Fußball bei FSV Budissa Bautzen

Interview mit Olaf Kittan

Erstellt am Montag, 30. November 2020 15:08

„Verboten sind die Öffnung und das Betreiben von Diskotheken und Tanzlustbarkeiten“ – so der Auszug aus der aktuellen Corona-Schutz-Verordnung: Die Inhalte wurden oft angepasst, vieles wurde umgeschrieben. Dieser Satz war permanent enthalten.

Hart getroffen hat dies auch unseren Nachwuchstrainer und den Inhaber des Shakespeares in der Bautzener Innenstadt Olaf Kittan und seine Frau Cora.

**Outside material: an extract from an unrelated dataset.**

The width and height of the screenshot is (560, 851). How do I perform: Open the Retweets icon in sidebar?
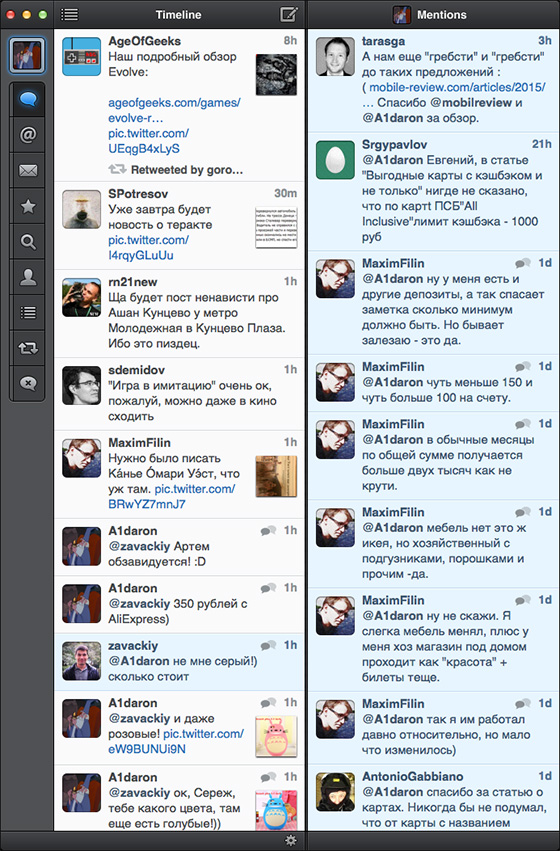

120-150 Gäste haben an jedem Abend ausgelassen gefeiert, die Zeit mit Freunden genossen und den Alltag auf der Tanzfläche für einige Stunden hinter sich gelassen. Seit dem 14. März geht nichts mehr – kein Gast, keine Musik, kein verkauftes Getränk, keine einzige Einnahme. Die Covid-19-Pandemie und den daraus resultierenden Einschränkungen haben allen Plänen und Vorhaben einen Strich durch die Rechnung gemacht. Besserung ist bis zum heutigen Tag nicht in Sicht. Bis auf die Soforthilfe gab es keine Unterstützung durch Bund oder Freistaat.

„Ohne gute Vermieter geht es nicht.“

Es gibt aber auch Lichtblicke – der Zusammenhalt in der Krise ist größer geworden. „Die Mädels und Jungs vom Shakespeare-Team sind sobald es normal los geht, auf alle Fälle wieder mit von der Partie und freuen sich darauf, zu unterstützen wo es geht“, so die Inhaber. Besonders stolz sind sie auch auf ihren Vermieter – alle Mietzahlungen wurden bis Ende des Jahres erlassen. Dieses Glück haben nicht alle Gastronomen. „Definitiv werden es viele nicht überleben. Nicht alle haben das Glück, monatliche Mietzahlungen erlassen zu bekommen. Die ständig wechselnden Rahmenbedingungen haben es nicht immer besser gemacht. Die Gastro-Branche wird nach der Pandemie nicht mehr die gleiche sein. Viele haben in Lüftungen, Plexiglasscheiben und Bestuhlungen investiert, um allen Regeln gerecht zu werden. Kurz darauf musste dennoch erneut geschlossen werden“, so Olaf Kittan.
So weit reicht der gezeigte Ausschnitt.